Покормив моего собрата, снова веду его на кровать, на наше главное место общения. Рядом с кроватью на столике вместе с молитвословом обычно лежала «Книга скорбных песнопений» Григора Нарекаци. Я очень хотел, чтобы учитель подарил ее мне – у него было два издания. Сам бы подарил. Однажды не выдержал – схитрил: попросил почитать. Держал ее долго-долго, надеясь, что назад он книгу не возьмет. А он взял. Но я не отступился – немного погодя снова попросил. Конечно, собрат все понял: «Серженька, я тебе ее дарю». В общем, не мытьем, так катаньем добился я своего. Теперь жалею, что не встал тогда перед ним на колени, как он встал, когда директор Ереванской библиотеки Матенадаран подарил ему армянское издание «Книги скорби». Нарекаци я теперь не выпускаю из рук. Здесь каждая мысль мудра и каждая строка великолепна, но слезы я проливал, читая главу, где поэт молится о Соломоне премудром. Я тоже очень люблю автора «Экклесиаста» и «Песни песней». Нарекаци так разбередил мою душу, что я плакал и молился вместе с ним о Соломоне. Поэт подвигнул читателей на соборную молитву о человеке, много нагрешившем, но покаянно сказавшем самые великие и самые простые слова, что кроме любви к Богу, все «суета сует, все – суета…» Силу соборной молитвы я узнал на себе во время болезней – многие читатели признавались, что молились обо мне. Благодаря молению вместе с Нарекаци о Соломоне премудром я уразумел: да, даже если писатель за свои прекрасные творения и не попадет в рай, читатели смогут вывести его из ада соборной молитвой. Где двое или трое просят о чем-нибудь, Господь дает им! А если тысячи со слезами, как Нарекаци, как я, о Соломоне!!! Нарекаци со своими читателями, несомненно, перенес Соломона из ада в рай! Может и меня многогрешного потом читатели спасут соборной молитвой? Уповаю только на это…

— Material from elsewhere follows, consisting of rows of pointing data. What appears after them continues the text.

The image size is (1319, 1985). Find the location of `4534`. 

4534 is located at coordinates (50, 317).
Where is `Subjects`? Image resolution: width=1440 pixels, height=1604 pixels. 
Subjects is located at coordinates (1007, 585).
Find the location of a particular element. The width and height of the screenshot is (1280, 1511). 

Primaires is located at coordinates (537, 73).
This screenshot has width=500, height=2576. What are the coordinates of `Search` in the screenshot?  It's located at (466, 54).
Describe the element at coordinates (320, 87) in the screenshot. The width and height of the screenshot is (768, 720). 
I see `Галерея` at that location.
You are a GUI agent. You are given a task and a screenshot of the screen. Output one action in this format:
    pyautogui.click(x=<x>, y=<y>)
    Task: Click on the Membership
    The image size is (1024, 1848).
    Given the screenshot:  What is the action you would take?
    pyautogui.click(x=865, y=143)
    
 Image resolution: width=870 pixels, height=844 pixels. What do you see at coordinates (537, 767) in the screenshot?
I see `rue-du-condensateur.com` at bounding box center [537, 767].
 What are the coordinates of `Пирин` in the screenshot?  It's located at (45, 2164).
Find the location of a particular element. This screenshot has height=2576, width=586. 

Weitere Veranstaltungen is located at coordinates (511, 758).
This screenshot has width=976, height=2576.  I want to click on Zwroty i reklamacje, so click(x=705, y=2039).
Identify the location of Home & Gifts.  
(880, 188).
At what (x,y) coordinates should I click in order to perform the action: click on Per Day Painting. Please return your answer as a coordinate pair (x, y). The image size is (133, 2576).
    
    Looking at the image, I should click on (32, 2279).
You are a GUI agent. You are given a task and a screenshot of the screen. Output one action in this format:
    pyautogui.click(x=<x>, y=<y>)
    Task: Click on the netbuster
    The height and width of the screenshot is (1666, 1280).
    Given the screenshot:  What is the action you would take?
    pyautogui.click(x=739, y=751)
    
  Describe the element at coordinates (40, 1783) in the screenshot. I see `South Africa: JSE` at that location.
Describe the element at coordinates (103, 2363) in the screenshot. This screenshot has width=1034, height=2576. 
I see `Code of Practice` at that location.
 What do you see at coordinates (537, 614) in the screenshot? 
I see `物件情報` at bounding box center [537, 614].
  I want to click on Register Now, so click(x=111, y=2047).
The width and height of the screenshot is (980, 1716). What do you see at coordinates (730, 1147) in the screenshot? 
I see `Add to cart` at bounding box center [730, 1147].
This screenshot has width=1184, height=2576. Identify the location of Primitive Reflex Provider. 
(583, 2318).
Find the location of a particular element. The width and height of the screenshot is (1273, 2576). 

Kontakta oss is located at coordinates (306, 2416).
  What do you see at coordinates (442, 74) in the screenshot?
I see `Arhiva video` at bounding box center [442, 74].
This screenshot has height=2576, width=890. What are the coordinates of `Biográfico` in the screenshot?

«Книга скорби» всегда со мной. Я, как мой учитель, всегда держу ее при себе. Однажды приехал из деревни в Москву, а Мариша почему-то встретила неласково. Вернее, не почему-то – она просто устала жить одна в Москве. Нападала на меня из-за всякого пустяка. Утром ушла в храм на Литургию, а я, больной, в кровати остался. Очень жалел, что приехал. Если бы не болезнь, то утек бы обратно. Со службы Мариша вернулась другим человеком – благодать храмовая сердца коснулась: «Хочешь, я тебе кашу манную сварю?» Я очень ее люблю. Уже поняв, отчего жена сердится, все же решил немножко проучить – притворился обиженным: «Мне от тебя ничего не нужно». Мариша, как ни в чем ни бывало, легла рядом, взяла книгу Нарекаци, которую я только что закрыл, прочитала вслух одну строфу. Невольно отметил две строчки «Лишь пожелай, и песней всем любезной, мгновенно станет крик души моей». Закрыла книгу и ушла варить кашу. Перечитал эти две строчки. Господи, да ведь это эпиграф ко всему моему творчеству! Только ради этих двух строчек стоило приехать в Москву. Опять Мариша подсказала – я столько раз читал книгу, а строчки эти не заметил. Крик моей души стал для всех песней любезной! Бог пожелал и крик стал песней! Зато я заметил, как душа поэта преобразилась в прекрасные зеленые луга – в «луга души моей». Луга души! Чудо из двух слов!!!

 

* * *

 

Уложив моего собрата по блаженству на кровать, снова сажусь у него «при ногу». Сиделка Гуля, закончившая стирку в ванной, появляется в проеме двери: «О. Иоанн, тебе не дует? Я форточку открыла». Он ласково бурчит: «Пока не сдуло». Я сначала улыбаюсь его каламбуру, а потом с грустью вспоминаю другое «сдуло». В Бунинском стихе «Последний шмель»: «Не дано тебе знать человеческой думы, что давно опустели поля, что уж скоро в бурьян сдует ветер угрюмый, золотого сухого шмеля…» Именно это «сдуло» сказал мой собрат по художеству, что и его осень уже не за горами. Промыслительно сказал – я потом вспомню это «сдуло» у него на могиле…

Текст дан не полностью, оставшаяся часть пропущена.